Sam Zarifi, directeur exécutif de Physicians for Human Rights (PHR), souligne les implications juridiques de ces restrictions. “Les responsables israéliens, comme les responsables du Hamas, font l’objet d’enquêtes pour crimes internationaux. Israël est interrogé en tant qu’État sur sa conformité à la Convention sur le génocide. Les ordonnances provisoires de la Cour internationale de Justice concernant le respect de la Convention sur le génocide exigent la levée des restrictions à l’aide et la fourniture d’aide, en particulier médicale. Le refus de se conformer à ces ordonnances est juridiquement significatif.”
Il ajoute : “Dans l’analyse de l’intention criminelle, la négligence imprudente ou intentionnelle d’un préjudice prévisible est, et peut être, considérée comme une preuve d’intention. Le gouvernement israélien dispose de certains des meilleurs avocats au monde, et j’espère que ces avocats conseillent leurs clients que certaines de ces politiques soulèvent des questions très importantes quant à l’intention qui les sous-tend, car elles ne semblent pas être rationnelles.”
Ricardo Pires, responsable de la communication à l’UNICEF, insiste sur l’urgence de la situation : “Nous avons des centaines de camions d’assistance vitale prêts à l’extérieur de Gaza. Les fournitures existent. Nous avons besoin de plus d’accès.”
L’annonce récente par Israël de l’interdiction d’activité pour 37 ONG à Gaza a également été critiquée, les groupes de défense des droits de l’homme craignant qu’elle ne freine davantage la livraison de l’aide humanitaire.

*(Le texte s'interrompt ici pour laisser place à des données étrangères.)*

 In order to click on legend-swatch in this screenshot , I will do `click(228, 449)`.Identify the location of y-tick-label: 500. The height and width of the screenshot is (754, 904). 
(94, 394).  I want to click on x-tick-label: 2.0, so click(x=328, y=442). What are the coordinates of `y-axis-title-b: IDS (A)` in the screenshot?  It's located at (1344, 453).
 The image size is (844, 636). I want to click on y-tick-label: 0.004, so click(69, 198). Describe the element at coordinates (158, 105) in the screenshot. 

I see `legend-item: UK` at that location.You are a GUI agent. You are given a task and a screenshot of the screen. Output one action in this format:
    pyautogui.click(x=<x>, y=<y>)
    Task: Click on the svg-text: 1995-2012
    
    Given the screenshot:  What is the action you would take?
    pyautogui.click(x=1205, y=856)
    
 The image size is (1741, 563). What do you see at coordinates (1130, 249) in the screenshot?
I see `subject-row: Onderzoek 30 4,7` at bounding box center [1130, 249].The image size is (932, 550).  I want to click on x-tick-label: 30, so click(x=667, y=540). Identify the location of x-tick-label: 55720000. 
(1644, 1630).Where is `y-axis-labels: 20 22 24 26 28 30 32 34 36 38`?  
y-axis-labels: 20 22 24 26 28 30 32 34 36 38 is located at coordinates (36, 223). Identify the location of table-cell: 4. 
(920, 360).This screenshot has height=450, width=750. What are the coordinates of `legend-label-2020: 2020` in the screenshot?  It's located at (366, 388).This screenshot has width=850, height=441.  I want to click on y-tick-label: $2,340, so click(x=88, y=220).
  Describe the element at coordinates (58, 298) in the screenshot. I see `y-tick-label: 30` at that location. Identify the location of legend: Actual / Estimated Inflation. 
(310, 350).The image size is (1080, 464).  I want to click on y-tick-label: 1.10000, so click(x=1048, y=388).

Jane, qui espère retourner à Gaza pour travailler dans l’aide humanitaire, reste pessimiste quant à l’amélioration de la situation. “Cela dure depuis près de deux ans et demi et nous n’avons toujours pas de dirigeants politiques qui arrêteront d’envoyer des armes à Israël, qui appelleront à un cessez-le-feu lorsque celui-ci était nécessaire, et qui s’assureront que les termes du cessez-le-feu sont respectés, car, comme nous l’avons vu récemment, [Israël] continue de larguer des bombes. Mais plus que cela, on ne peut pas simplement créer un cessez-le-feu, puis continuer à ne pas autoriser l’entrée de l’aide. Il est donc difficile d’avoir de l’espoir pour l’avenir de Gaza.”
*Le nom et le pays d’origine de Jane ont été omis de cet article pour sa sécurité.